QGIS 1.4.0 has been released. As Terry mentioned on Twitter, that news seemed to get lost amongst the discussion of the GeoDesign Summit and the rebranding of ArcGIS 9.4 to 10.0. I have made use of QGIS in the past and have been perusing 1.4.0 lately. I must state that I am not an analyst nor do I play one on TV but I have been very happy with this release.
QGIS has been building a lot of capability over the last few versions, in part because of its integration with GRASS but also partly because of its extensible nature. QGIS features a plug-in approach that allows developers to extend it using Python in addition to C++. This gives the ability for someone to develop plug-ins that run on all of the platforms supported by QGIS, lowering the barriers for third-party developers.
The new release puts a lot of these capabilities out in front of you at start-up. This can lead to a first impression of a cluttered user interface but, in this case, I think it is a good decision. In my experience, users find hiding of capability attractive only if they are very familiar with a application and are comfortable navigating it to find what they need. This is not always true with a new application with which they may be unfamiliar.

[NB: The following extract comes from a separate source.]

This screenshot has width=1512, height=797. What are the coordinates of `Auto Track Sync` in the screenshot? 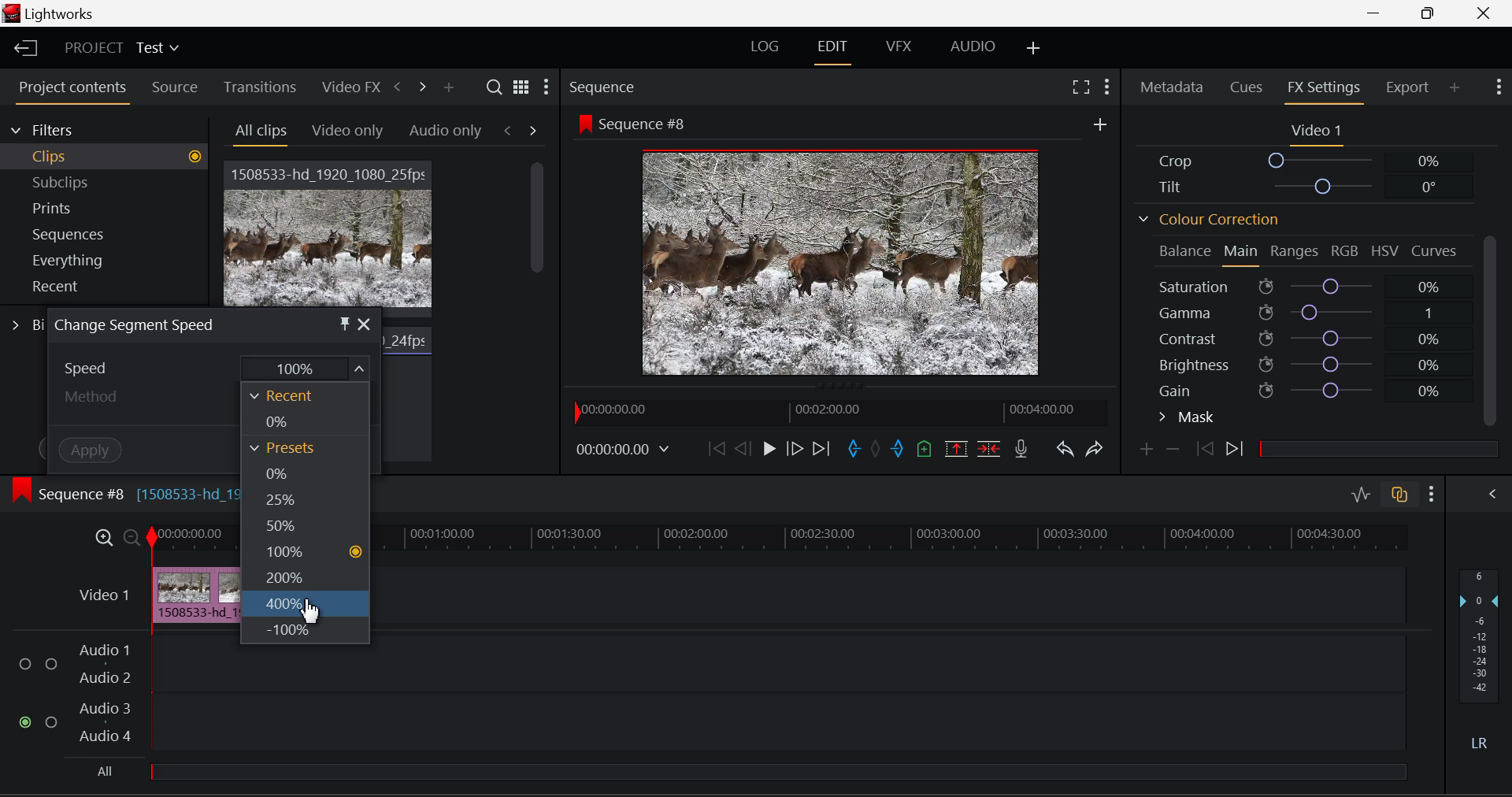 It's located at (1400, 496).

Many of the analysts that I work with, for instance, continue to go back to ArcMap because they know what tools it contains and how to access them. I have known for a while that QGIS has had many tools that would be attractive (such as some of the raster analysis tools) but it was not always obvious that those tools were present or how to access them.
The new release resolves that. By putting everything on display, the capability is there to discover. As users get comfortable with QGIS, they can hide tools as desired and gain proficiency in navigating the application.
I am particularly impressed with the support of OpenStreetMap in QGIS. It provides tools to download OSM data, edit it and upload it from within your QGIS session.
So, I’ve decided that it’s time to put QGIS in front of some of my analyst colleagues again and it’s also time for me to commit to learning how to build a QGIS plug-in. It may finally be the kick in the pants I need to get comfortable with Python.